The Fibonacci-type sequence $v_1 = 1$, $v_2 = 3$, $v_{n+2} = v_{n+1} + v_n$. Conjecture: $v_n = 2F_n - F_{n-1}$ where $F_n$ is the $n$-th Fibonacci number. Prove this by strong induction.
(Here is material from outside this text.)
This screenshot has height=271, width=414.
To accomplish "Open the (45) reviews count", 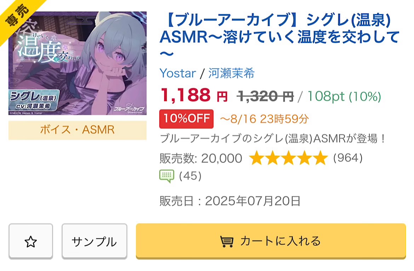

Base cases $n=1$: $v_1 = 2F_1 - F_0 = 2(1) - 0 = 2$. Hmm — this example is best left for readers to adjust the conjecture for their specific sequence. The key structural point is:

In second-order recurrences, you need two base cases ($n = 1$ and $n = 2$) and assume the result for both $k$ and $k-1$ in the inductive step. ▮

Example 5.5.1 — Powers of a $2\times2$ matrix

Let $M = \begin{pmatrix}1 & 1 \\ 0 & 1\end{pmatrix}$. Prove by induction that $M^n = \begin{pmatrix}1 & n \\ 0 & 1\end{pmatrix}$.
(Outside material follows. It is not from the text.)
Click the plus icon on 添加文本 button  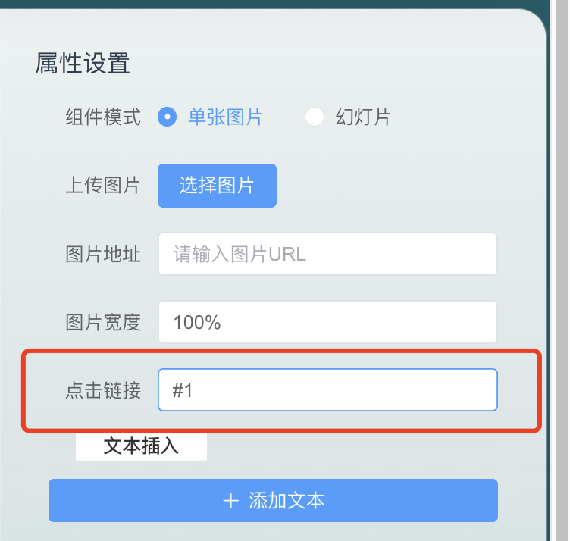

Base case $n = 1$: $M^1 = \begin{pmatrix}1&1\\0&1\end{pmatrix}$. Formula gives $\begin{pmatrix}1&1\\0&1\end{pmatrix}$. ✓

Inductive hypothesis Assume $M^k = \begin{pmatrix}1&k\\0&1\end{pmatrix}$.

Inductive step

$$M^{k+1} = M^k \cdot M = \begin{pmatrix}1&k\\0&1\end{pmatrix}\begin{pmatrix}1&1\\0&1\end{pmatrix} = \begin{pmatrix}1&1+k\\0&1\end{pmatrix} = \begin{pmatrix}1&k+1\\0&1\end{pmatrix}$$

This is the formula with $n = k+1$. ▮

Example 5.5.2 — Diagonal matrix powers

Let $D = \begin{pmatrix}a & 0 \\ 0 & b\end{pmatrix}$. Prove by induction that $D^n = \begin{pmatrix}a^n & 0 \\ 0 & b^n\end{pmatrix}$.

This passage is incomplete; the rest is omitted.